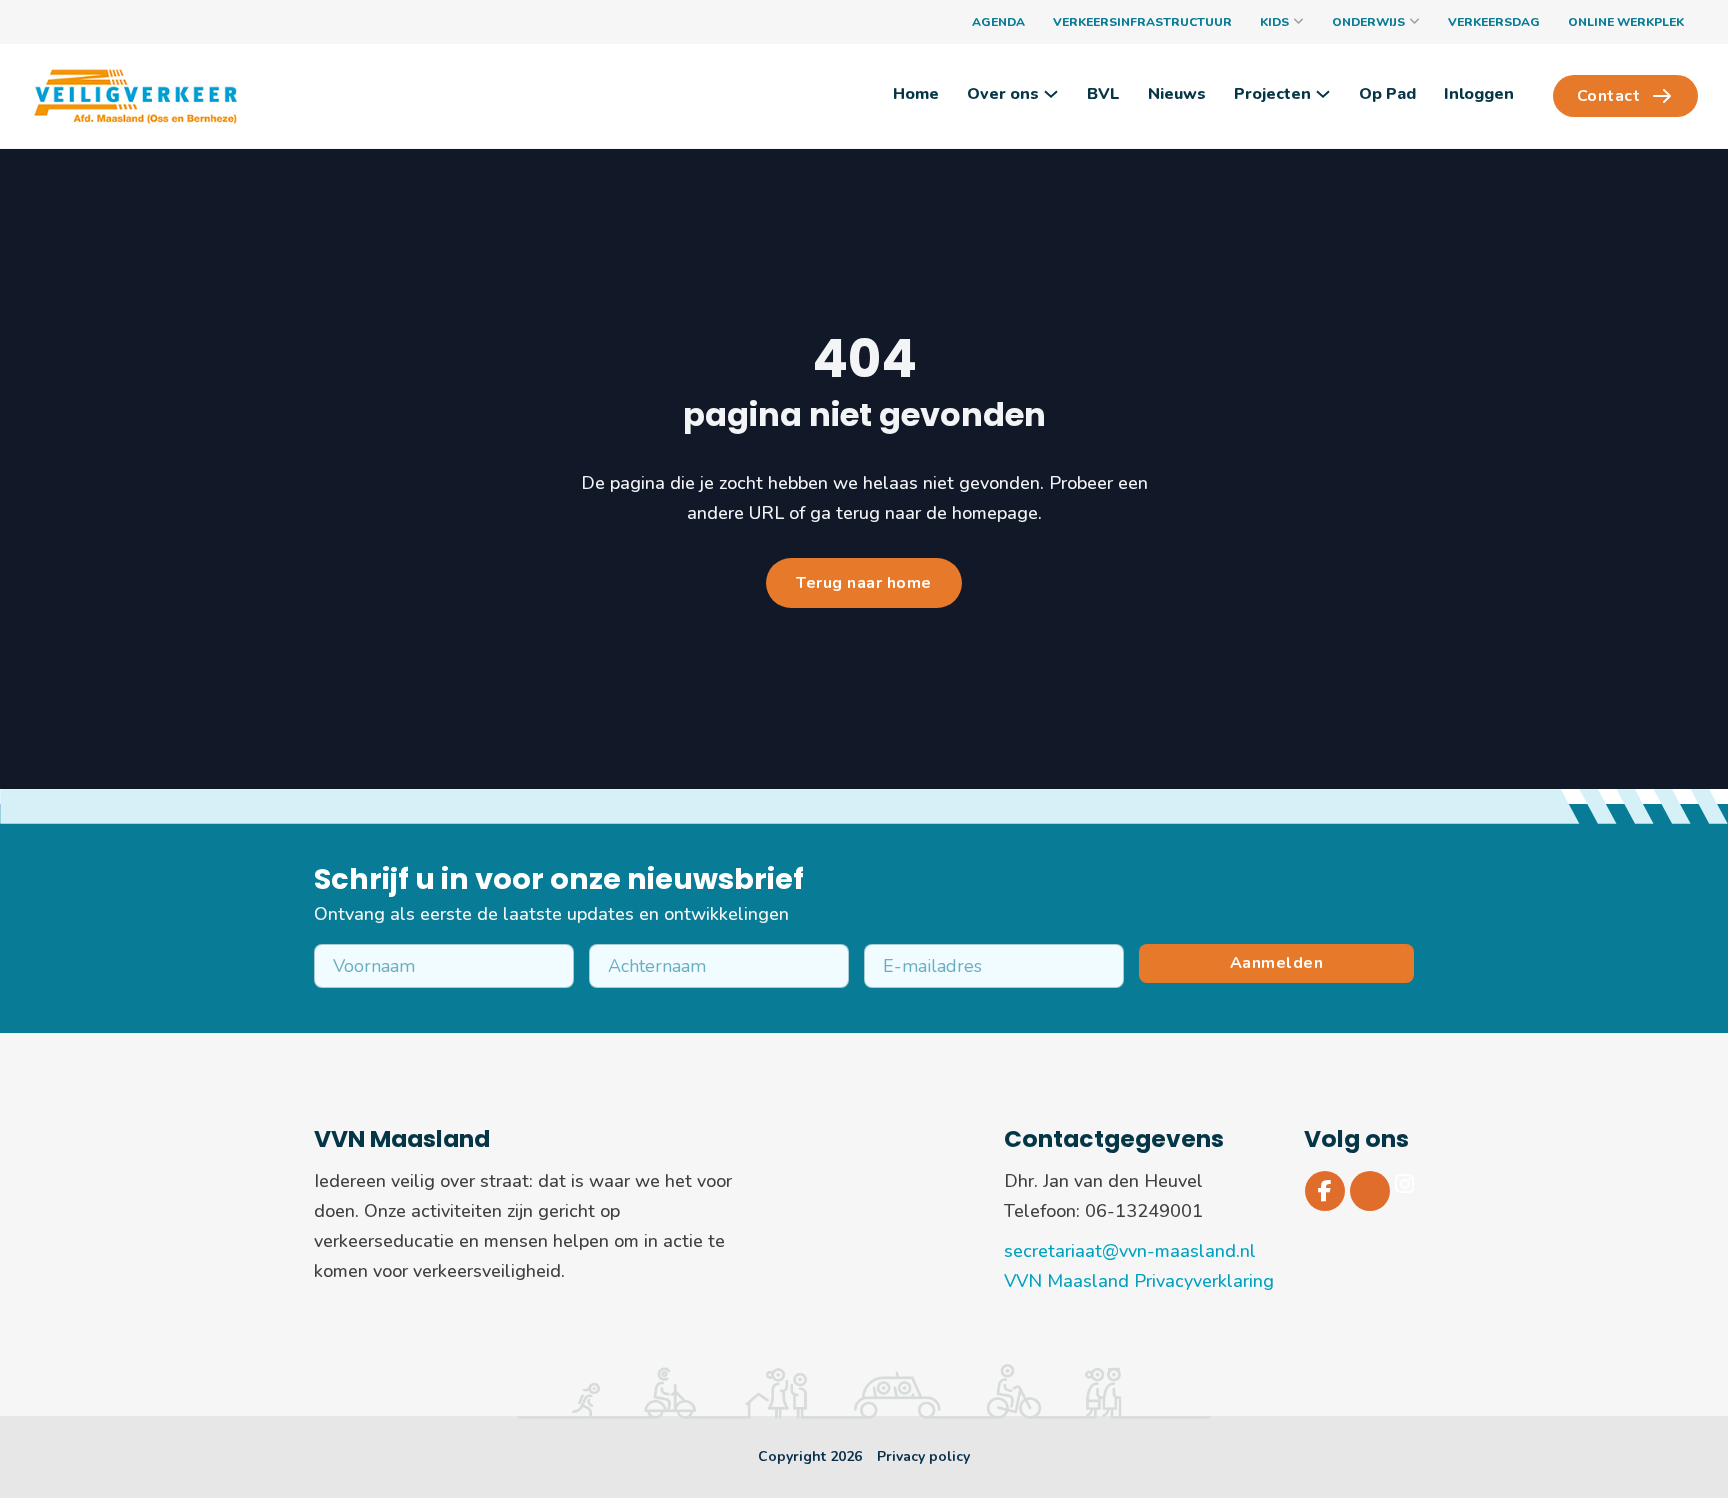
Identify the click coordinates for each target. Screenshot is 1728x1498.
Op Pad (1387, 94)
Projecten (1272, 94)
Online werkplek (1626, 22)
--
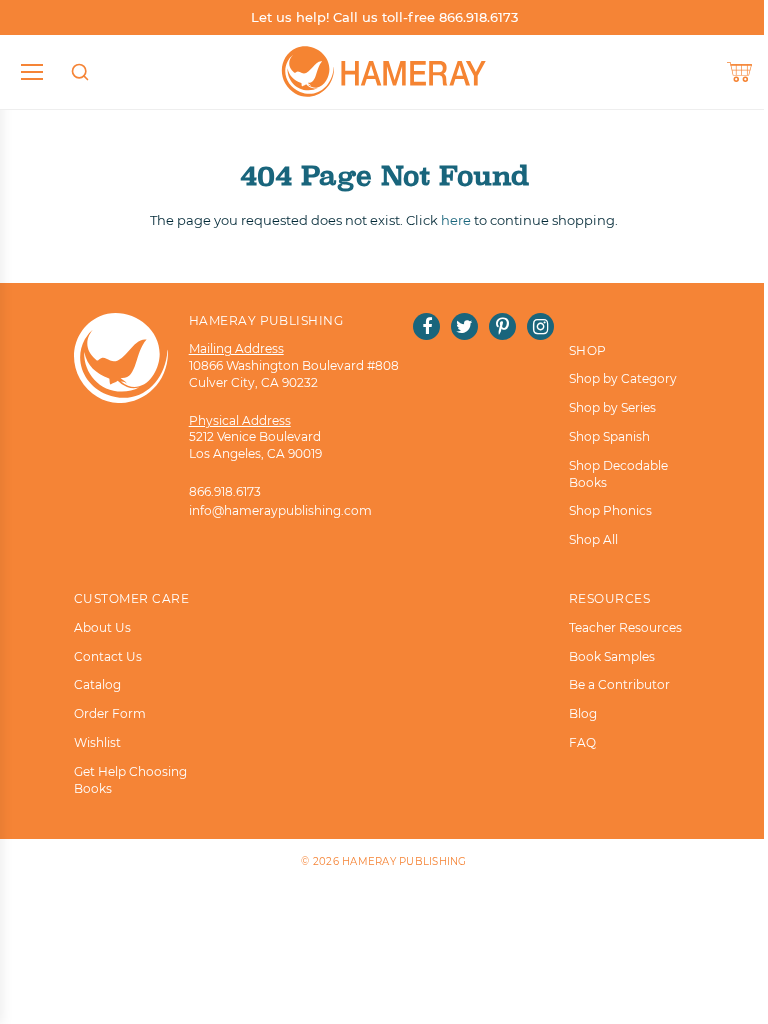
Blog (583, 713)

▶ **WHAT NEEDS TO BE DONE**:
Within the material above, transcribe exactly the lines that run from the line holding "Identify the click" through the line holding "Online werkplek (1626, 22)".

▶ **YOUR RESPONSE**:
Identify the click coordinates for each target. Screenshot is 1728x1498.
Op Pad (1387, 94)
Projecten (1272, 94)
Online werkplek (1626, 22)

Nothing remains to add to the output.